Dr. Elizabeth Blackwell, M.D. is
a folk heroine of stature even though most of us are familiar with her
contributions. Her milestones are many and they have, in one way or another
touched us. For this reason, we take time this week to celebrate her February 3rd 1821 birthday.
Let’s start with her most
prominent achievement: she the first woman to receive her medical degree in the
United States. Her inspiration reportedly came when a close friend of hers was
on her death bed and said that her worst suffering would have been spared if
her doctor had been a woman
Drawn to the challenge, she convinced
two physician friends to let her study medicine alongside of them for a year.
After that she applied to all the medical schools in New York and Philadelphia.
Her determination paid off in 1847 when she was accepted to Geneva Medical
College in New York. The faculty assumed that the student-body would never
accept a woman to join them, so they took a vote on her admission.
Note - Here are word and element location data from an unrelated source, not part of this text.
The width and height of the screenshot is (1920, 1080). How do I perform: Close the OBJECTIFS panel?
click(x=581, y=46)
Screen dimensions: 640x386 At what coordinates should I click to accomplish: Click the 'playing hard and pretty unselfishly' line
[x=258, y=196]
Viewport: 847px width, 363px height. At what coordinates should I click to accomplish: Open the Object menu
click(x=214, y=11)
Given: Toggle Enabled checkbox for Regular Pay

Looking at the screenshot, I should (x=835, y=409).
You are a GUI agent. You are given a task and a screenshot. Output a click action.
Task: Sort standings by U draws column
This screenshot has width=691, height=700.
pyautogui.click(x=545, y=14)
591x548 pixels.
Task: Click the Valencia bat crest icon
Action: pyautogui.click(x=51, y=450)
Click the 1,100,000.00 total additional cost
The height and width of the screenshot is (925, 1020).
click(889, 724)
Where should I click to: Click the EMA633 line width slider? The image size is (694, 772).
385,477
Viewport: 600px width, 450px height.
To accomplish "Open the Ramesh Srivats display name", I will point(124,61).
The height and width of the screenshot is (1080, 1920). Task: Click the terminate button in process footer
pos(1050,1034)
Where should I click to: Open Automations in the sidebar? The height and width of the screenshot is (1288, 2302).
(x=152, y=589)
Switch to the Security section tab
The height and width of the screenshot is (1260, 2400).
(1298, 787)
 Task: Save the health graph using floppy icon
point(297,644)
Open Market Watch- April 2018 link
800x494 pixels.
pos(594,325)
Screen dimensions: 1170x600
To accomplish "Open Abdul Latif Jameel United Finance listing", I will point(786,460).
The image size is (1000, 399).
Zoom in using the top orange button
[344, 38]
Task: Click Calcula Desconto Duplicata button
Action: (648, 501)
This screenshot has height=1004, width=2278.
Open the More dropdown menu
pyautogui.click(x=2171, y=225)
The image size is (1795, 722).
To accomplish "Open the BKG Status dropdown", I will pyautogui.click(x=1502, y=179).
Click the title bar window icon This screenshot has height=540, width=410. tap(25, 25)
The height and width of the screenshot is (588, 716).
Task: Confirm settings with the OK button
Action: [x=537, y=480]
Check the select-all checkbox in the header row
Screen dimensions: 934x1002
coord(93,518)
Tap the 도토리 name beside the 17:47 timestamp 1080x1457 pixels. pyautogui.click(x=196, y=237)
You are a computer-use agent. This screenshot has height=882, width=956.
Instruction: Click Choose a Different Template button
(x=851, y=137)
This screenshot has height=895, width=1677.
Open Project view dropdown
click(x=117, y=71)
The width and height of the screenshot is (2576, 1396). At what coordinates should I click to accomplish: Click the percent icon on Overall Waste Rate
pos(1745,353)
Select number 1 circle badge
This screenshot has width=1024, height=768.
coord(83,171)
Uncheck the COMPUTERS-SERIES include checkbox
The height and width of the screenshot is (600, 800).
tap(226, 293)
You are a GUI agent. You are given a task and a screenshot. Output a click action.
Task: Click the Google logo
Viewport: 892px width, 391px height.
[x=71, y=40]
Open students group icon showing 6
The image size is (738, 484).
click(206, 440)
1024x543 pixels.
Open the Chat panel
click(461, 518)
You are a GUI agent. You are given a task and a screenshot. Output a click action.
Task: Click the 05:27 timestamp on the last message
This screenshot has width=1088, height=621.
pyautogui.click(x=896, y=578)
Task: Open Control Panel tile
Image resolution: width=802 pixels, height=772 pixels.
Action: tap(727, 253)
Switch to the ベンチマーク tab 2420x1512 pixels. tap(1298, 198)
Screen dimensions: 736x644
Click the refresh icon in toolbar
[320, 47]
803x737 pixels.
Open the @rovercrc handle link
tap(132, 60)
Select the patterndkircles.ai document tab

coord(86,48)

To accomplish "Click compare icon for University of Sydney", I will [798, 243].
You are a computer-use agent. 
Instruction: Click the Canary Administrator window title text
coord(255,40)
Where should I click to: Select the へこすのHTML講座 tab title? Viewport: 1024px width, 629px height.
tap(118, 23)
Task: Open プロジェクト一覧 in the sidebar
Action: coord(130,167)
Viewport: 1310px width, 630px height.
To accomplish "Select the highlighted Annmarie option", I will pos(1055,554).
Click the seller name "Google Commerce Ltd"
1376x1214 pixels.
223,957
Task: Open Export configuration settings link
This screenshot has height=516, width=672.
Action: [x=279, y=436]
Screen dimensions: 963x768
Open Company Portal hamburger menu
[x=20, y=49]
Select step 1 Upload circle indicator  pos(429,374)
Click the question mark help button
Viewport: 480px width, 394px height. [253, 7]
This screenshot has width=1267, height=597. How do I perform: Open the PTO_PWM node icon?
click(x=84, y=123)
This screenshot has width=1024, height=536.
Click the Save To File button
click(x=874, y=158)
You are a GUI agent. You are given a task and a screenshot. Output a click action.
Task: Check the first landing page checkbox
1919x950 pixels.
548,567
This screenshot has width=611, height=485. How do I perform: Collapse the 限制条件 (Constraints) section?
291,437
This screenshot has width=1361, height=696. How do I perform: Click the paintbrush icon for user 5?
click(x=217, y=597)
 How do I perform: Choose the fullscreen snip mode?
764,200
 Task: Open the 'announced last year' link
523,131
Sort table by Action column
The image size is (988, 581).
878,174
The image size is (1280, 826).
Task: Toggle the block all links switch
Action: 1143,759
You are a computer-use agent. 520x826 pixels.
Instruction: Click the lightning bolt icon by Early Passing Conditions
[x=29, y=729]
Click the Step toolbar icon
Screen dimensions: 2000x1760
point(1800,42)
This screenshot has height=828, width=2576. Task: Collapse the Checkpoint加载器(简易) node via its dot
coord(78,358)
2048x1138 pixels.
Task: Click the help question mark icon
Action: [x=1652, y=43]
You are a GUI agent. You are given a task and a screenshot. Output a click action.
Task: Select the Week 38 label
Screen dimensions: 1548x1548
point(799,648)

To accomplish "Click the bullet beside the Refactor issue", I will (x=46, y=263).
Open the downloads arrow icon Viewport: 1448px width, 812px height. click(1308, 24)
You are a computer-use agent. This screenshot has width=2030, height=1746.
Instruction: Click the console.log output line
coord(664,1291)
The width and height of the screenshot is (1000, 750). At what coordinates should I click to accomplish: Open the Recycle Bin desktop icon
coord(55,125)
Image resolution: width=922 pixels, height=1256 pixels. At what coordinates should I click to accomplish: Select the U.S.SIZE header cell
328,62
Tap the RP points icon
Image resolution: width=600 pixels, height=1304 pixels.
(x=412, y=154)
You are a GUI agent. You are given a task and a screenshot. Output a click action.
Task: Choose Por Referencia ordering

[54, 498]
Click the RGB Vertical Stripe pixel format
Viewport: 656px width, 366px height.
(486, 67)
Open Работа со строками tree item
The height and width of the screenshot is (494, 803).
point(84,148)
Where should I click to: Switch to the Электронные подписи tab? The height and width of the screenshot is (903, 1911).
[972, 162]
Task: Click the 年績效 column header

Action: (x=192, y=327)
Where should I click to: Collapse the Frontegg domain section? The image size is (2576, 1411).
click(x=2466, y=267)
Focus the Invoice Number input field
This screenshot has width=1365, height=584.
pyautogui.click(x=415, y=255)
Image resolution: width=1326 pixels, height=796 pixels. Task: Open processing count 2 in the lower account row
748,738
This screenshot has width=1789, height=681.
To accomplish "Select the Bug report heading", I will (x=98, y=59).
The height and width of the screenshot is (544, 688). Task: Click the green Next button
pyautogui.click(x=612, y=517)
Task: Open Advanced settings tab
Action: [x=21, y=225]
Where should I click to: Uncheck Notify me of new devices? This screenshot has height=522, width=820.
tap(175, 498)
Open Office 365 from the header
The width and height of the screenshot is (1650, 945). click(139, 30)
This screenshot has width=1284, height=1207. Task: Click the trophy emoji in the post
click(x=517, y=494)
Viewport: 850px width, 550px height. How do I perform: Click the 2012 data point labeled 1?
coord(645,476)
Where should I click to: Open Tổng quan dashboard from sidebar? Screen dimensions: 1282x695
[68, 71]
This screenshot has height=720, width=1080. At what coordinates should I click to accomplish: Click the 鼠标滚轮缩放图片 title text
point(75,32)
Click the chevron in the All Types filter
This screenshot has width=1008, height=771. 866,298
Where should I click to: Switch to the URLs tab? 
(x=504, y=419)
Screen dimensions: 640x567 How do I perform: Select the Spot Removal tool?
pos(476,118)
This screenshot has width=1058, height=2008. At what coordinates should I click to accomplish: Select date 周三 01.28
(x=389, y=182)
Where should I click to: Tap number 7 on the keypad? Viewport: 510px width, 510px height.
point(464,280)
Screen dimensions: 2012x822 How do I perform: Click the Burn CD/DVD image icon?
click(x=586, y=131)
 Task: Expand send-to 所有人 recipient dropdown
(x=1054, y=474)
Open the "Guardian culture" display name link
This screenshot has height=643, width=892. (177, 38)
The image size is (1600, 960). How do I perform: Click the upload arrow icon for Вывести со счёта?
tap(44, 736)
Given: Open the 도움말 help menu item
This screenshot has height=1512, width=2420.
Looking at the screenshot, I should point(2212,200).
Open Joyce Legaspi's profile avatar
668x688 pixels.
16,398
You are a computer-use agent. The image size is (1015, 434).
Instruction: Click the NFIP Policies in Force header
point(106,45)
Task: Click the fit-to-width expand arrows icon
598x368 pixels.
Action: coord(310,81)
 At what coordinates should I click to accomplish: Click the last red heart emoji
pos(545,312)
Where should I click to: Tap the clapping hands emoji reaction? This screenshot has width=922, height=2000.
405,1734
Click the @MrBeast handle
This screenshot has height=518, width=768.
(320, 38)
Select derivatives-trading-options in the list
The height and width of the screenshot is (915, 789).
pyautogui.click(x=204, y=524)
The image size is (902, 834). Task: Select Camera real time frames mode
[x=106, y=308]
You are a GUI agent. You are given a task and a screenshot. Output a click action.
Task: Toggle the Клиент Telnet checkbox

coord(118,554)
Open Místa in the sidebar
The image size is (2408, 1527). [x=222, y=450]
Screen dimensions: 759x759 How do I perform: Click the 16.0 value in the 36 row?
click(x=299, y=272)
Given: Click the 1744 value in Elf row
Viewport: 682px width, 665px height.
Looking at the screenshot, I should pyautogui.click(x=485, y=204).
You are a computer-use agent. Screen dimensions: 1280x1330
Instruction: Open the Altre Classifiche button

Two years later she became the
first woman in America to earn her M.D. degree. She struggled to gain
acceptance from other physicians for years after her graduation and was often
turned down by dispensaries. In 1853 she finally opened her own dispensary in a
single rented room. Her successes took off. In 1854 the dispensary moved to a
small house, and in 1857 her sister, Dr. Emily Blackwell, M.D. and Dr. Marie
Zakzewska M.D. and she opened the New York Infirmary for Women and Children.
In 1859 Dr. Blackwell left for a year-long
lecture tour of Great Britain where she became the first woman to have her name
on the British medical register. She then returned to work at the Infirmary and
sought out a new challenge: the Women’s Medical College at the infirmary. The
institution provided trained and experience for women doctors and medical care
for the poor. By 1899 it had graduated 364 women.
Dr. Blackwell moved to England
in 1860 and helped to organize the National Health Society and founded the
London School of Medicine for Women. This American folk heroine continued her
successes, including publications until she passed in May, 1910.